What is the "Decision" in Decision Tree Processing?

Forum Moderators: Robert Charlton & goodroi

Message Too Old, No Replies

What is the "Decision" in Decision Tree Processing?

Lapizuli

6:59 pm on Jul 20, 2011 (gmt 0)

The Google engineer who supposedly worked on the "Panda" update is said to be an expert in "decision tree processing."

I've been trying and trying to figure out what that is, looking here:

[en.wikipedia.org...]

and here

[research.google.com...]

And here:

[seobythesea.com...]

And other places written purely in technospeak.

What I haven't been able to get a grasp on is what decisions are actually the decisions in question.

Are they the decisions the algorithm makes in interpreting the data?

Are they the decisions of the user, which are better understood by the algorithm?

Something else?

Can anyone (Tedster?) explain?

tristanperry

7:38 pm on Jul 20, 2011 (gmt 0)

I haven't read those links, but I've always learnt (computer science degree/graduate) that it's the decisions that the algorithm makes when it comes to understanding/acting on a set of data.

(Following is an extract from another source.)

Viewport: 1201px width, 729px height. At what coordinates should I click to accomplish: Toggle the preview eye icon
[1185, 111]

So yep, from the perspective of the algorithm.

tedster

7:53 pm on Jul 20, 2011 (gmt 0)

The purpose of the Panda process is to have an accurate predictive model of "shallow" content as opposed to "high quality" content. To do that, Google first asked their quality raters to create two seed sets of web pages - those that are clearly top quality and those that are obviously not.

Now it comes time to find a predictive algorithm, and the process begins by ranging over all the data signals Google stores for those two seed sets (whether the data signals are currently used for ranking or not.)

The machine learning program needs to generate a combination of factors, mixed and matched in various ways, that generates those two seed sets automatically - essentially duplicating the ratings that the humans had already assigned. Once the combination of factors is found that predicts the good/bad quality with a high degree of accuracy, then that combination of factors is run over the signals data for other pages that were not previously scored by human raters. The accuracy of the data model can then be tested further by looking at these results.

After more and more tweaking of the predictive algorithm, the ideal is to arrive at a highly accurate model that can be used live.

The "decisions" are whether any given signal actually belongs in the predictive model, along with how it gets combined with other signals. Maybe signal A predicts quality content but only when signals B and C are also present. Or maybe the prediction is more accurate when signal C is absent but D is present. Maybe one set of signals can be grouped, and if they reach a certain threshold, then loop back to an earlier position in the tree and wipe out or modify some earlier score.

The number of signals or factors involved is massive and the possible ways of combining them is also immense. The machine learning program would automate all kinds of possible "trees" seeing which one does the best job of predicting. The final decision tree is the outline of how those factors all inter-relate in the final predictive model.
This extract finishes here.